Directions:
For each line below that includes the string "Copy", show the whole line.

Items listed in a dataset
-.-.-

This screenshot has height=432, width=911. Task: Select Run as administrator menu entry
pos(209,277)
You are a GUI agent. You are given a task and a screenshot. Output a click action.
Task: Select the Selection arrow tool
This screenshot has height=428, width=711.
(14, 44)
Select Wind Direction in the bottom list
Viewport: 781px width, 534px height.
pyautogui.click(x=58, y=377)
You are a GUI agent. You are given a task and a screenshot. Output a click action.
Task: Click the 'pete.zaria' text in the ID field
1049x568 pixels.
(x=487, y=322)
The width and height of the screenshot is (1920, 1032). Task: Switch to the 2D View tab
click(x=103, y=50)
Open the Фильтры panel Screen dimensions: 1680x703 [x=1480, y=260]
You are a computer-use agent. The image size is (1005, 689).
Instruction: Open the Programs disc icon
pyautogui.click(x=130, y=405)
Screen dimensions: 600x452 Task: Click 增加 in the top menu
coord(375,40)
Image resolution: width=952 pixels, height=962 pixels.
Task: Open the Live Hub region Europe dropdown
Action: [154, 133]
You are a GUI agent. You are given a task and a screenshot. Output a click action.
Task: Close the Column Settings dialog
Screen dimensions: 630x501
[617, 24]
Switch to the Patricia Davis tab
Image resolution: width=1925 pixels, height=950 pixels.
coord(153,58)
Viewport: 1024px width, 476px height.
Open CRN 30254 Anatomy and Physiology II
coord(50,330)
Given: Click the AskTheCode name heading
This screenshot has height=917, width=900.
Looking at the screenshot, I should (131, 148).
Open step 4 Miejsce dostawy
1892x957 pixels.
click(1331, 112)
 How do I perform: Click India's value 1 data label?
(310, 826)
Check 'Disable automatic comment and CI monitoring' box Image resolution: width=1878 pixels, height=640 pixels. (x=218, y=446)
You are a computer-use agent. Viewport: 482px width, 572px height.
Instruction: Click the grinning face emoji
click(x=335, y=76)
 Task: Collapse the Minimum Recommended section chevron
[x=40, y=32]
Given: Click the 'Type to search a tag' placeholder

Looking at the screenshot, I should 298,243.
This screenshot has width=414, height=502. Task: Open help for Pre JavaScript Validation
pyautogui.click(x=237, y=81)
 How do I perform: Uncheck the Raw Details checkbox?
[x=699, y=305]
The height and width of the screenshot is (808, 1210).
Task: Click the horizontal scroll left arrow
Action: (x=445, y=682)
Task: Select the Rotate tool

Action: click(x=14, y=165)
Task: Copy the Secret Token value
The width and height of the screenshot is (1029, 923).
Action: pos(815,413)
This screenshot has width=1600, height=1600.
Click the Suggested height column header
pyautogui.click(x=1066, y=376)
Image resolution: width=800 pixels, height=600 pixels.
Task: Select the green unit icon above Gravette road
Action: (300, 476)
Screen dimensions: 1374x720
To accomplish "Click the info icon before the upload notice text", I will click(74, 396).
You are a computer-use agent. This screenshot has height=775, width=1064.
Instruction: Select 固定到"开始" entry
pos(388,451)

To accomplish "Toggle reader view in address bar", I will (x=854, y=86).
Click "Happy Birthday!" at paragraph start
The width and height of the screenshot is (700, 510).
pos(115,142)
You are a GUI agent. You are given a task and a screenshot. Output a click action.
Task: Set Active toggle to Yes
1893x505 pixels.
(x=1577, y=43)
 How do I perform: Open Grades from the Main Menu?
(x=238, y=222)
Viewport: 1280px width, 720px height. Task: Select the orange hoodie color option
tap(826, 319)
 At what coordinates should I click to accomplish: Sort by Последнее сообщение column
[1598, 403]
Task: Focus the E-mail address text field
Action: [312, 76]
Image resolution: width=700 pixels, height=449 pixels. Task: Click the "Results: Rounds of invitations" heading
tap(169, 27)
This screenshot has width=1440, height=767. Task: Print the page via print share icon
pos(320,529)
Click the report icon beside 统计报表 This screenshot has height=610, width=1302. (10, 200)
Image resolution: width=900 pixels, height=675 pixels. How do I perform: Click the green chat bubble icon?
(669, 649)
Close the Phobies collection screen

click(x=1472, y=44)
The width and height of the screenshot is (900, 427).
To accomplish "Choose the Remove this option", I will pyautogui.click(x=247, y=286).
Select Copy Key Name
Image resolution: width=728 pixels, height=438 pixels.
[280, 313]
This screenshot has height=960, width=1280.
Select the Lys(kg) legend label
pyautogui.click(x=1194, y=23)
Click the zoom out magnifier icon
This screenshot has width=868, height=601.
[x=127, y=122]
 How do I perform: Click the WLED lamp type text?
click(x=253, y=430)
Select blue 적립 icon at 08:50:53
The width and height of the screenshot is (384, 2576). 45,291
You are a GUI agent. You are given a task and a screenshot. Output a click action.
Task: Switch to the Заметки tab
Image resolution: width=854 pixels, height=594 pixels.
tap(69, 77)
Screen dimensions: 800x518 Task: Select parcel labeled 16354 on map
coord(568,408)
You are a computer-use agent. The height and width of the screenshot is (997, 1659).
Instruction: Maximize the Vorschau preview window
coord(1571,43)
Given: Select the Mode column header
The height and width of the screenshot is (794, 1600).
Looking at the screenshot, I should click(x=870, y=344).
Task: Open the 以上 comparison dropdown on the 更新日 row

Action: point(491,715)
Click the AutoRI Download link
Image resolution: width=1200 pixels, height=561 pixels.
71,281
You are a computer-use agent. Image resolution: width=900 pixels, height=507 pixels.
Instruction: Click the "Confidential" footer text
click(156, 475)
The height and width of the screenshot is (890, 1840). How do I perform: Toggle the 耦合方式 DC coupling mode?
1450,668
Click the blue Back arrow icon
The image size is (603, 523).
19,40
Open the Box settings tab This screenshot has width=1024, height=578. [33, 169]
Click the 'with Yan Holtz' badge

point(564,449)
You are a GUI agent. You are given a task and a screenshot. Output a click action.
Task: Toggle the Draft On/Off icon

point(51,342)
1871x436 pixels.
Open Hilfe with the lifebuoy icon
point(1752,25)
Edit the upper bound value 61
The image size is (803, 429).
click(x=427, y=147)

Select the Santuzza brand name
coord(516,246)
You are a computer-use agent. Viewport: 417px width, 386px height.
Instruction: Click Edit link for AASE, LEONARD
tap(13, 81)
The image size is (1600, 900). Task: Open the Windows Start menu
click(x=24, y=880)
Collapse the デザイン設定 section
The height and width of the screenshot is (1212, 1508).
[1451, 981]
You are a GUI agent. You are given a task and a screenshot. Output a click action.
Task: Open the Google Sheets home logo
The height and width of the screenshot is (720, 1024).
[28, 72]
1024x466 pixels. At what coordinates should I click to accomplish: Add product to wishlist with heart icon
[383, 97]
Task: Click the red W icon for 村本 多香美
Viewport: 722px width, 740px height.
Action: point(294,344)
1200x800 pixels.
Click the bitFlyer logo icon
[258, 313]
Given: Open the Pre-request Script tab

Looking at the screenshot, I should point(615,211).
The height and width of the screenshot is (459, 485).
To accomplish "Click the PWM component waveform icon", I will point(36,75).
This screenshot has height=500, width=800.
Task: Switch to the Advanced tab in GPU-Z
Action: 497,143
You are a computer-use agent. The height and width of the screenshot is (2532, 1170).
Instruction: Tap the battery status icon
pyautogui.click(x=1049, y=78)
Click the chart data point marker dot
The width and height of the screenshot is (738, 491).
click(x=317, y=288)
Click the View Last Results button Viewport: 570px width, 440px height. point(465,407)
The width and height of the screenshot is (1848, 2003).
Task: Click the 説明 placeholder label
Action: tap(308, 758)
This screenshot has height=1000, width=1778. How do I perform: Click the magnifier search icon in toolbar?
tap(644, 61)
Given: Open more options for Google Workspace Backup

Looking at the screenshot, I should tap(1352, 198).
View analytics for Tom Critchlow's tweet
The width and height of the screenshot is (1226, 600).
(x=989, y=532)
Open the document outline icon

-.-.-

Task output:
Task: Copy the Secret Token value
Select Copy Key Name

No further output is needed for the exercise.